I realize that my description of the book found in the last three paragraphs sounds like utter gibberish, yet it's a pretty accurate description of what happens. The book has a fluid quality to it that allows Moynihan to go on these very long digressions without the story feeling like weird-for-weird's-sake. This is a book where the reader simply needs to allow oneself to be swept along with what the artist is doing, because a close reading is rewarded by the surprising connections Moynihan makes. Above all else, Moynihan quickly establishes a rhythm to this story, a series of beats that make the reader follow along and flow with the absurd, enigmatic and sometimes inexplicable events of the story. The hero wants answers, wants a purpose, wants wisdom handed to him, but is frustrated to find again and again that there are no answers to be found. He is cynical and smartassed, but keeps trying and keeps hoping, even when it literally takes forever to do so.
The book rewards multiple readings, as connections become clearer and certain jokes start to make more sense. Moynihan unravels time, space, ego and the Other in a manner that manages to be direct in some aspects of its presentation (like when he undergoes various transformations) and oblique in others (like why it's happening).

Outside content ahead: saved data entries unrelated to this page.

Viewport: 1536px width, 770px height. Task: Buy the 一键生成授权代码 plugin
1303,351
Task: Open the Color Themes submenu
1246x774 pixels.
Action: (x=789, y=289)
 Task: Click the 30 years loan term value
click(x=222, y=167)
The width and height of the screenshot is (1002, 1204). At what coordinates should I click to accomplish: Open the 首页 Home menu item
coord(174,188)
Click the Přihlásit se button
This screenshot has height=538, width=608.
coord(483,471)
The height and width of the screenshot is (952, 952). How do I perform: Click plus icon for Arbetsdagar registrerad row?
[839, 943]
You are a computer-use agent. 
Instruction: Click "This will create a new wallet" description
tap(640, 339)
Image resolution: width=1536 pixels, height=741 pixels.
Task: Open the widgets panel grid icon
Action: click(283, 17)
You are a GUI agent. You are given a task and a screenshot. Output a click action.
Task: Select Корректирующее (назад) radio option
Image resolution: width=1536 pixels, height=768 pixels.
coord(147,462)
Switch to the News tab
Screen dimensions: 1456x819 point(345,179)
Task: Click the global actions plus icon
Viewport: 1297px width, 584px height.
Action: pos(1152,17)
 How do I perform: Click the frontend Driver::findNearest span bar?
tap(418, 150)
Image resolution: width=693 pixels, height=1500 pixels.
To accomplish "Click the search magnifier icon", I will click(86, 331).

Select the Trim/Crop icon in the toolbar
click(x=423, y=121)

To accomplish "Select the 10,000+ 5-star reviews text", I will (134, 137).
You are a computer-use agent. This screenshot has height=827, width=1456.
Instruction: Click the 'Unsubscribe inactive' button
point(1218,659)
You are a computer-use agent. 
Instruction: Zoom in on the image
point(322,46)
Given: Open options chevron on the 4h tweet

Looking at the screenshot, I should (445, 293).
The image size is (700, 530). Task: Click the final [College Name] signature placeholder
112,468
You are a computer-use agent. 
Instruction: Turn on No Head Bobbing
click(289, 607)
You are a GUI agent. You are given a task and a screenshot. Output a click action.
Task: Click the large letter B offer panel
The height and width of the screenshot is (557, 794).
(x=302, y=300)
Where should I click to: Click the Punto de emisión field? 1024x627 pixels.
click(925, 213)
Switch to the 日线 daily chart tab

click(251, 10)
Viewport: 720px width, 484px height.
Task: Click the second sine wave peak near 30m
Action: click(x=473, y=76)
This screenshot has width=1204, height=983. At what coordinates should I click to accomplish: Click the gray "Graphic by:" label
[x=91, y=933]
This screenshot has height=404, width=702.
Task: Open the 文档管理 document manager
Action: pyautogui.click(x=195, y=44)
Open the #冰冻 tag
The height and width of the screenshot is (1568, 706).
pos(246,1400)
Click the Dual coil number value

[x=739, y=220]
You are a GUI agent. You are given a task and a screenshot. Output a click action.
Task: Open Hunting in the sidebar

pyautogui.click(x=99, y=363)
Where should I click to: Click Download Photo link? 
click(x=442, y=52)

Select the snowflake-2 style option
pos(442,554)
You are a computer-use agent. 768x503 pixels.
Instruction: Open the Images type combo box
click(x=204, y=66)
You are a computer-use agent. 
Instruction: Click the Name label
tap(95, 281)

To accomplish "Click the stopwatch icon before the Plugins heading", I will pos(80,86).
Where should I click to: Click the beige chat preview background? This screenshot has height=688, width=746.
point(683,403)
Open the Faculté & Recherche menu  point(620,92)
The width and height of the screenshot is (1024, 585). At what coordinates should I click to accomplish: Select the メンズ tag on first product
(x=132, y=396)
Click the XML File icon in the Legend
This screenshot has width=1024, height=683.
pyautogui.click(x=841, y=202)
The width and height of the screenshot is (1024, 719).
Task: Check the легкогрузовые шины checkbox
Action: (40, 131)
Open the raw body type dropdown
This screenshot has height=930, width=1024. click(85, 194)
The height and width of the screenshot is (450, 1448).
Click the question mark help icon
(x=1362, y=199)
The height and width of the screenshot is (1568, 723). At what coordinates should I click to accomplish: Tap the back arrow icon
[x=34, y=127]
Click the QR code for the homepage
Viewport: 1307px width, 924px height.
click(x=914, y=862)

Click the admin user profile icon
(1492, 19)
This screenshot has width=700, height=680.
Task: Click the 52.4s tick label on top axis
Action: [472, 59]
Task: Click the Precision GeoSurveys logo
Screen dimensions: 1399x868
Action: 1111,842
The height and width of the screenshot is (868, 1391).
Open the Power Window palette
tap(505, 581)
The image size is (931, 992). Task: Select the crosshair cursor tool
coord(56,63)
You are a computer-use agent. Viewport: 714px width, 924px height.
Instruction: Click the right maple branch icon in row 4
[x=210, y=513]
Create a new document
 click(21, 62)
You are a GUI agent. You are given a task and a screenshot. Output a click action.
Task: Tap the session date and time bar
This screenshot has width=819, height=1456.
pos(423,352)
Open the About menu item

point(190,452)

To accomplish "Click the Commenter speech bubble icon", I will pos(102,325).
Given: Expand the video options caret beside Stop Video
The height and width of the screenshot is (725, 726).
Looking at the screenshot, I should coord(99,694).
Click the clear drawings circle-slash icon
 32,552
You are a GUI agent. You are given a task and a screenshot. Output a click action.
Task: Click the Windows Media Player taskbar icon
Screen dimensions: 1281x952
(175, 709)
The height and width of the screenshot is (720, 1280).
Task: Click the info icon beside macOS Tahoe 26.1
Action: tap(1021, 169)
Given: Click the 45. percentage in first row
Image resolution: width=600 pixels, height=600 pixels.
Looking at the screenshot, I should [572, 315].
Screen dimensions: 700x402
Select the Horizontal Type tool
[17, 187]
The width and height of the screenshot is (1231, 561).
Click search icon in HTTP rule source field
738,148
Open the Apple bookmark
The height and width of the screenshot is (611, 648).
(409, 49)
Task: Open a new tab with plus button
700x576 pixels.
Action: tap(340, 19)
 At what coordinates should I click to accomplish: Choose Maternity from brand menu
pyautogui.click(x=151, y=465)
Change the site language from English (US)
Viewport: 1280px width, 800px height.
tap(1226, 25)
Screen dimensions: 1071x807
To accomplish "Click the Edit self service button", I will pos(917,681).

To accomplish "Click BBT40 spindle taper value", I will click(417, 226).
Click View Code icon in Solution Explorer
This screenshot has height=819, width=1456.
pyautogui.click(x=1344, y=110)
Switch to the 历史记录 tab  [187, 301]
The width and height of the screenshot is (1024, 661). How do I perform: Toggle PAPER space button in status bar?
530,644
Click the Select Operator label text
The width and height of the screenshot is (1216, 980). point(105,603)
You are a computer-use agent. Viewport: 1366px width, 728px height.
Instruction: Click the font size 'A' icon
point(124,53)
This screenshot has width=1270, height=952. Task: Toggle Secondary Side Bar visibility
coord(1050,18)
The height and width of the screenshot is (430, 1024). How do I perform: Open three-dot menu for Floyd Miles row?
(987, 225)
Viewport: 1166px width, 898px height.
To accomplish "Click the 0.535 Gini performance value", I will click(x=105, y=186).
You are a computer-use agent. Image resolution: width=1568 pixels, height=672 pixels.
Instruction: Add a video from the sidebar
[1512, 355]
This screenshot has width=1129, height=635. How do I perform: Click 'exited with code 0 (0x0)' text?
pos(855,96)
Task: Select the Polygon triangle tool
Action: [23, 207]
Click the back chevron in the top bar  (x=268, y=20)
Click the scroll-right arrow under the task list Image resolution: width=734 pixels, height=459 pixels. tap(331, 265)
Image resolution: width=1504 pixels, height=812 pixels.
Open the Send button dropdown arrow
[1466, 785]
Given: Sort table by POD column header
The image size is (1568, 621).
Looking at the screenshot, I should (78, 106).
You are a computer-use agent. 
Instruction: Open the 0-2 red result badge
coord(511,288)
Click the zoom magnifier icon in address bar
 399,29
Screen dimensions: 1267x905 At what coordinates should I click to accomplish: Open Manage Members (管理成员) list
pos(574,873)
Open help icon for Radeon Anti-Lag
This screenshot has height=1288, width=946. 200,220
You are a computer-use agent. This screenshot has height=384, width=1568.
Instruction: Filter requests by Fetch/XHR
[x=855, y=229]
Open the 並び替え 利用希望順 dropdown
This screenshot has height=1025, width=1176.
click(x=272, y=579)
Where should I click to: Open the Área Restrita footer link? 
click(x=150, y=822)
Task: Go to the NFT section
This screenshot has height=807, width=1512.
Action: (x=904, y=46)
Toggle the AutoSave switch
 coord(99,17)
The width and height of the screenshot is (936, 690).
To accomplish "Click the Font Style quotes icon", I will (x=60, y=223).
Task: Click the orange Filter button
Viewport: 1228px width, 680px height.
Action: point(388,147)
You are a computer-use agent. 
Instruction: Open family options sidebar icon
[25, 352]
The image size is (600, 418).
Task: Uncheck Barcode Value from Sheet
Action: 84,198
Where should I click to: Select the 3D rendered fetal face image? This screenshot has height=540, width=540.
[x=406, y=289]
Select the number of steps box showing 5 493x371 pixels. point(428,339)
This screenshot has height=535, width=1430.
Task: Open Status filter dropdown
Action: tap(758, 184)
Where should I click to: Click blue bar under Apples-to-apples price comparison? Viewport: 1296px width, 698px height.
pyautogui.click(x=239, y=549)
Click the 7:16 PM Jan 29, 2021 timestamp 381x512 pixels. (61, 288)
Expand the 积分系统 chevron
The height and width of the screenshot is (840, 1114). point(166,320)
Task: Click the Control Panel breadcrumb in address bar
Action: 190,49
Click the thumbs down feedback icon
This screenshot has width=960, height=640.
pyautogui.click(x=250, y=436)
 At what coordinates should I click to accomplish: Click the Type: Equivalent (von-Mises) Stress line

Things simply happen, and the hero has a choice in how to deal with them--and his choice is to be as aggressive as possible when it comes to knowledge and as passive as possible when it comes to relationships. That willingness to engage with the abstract rather than face the complexities of honestly engaging other people is at the core of the hero's journey, and it's a conflict that is never resolved. For the reader, this record of that trip is one not to miss.
I just read this last week, you really get to why it's so good!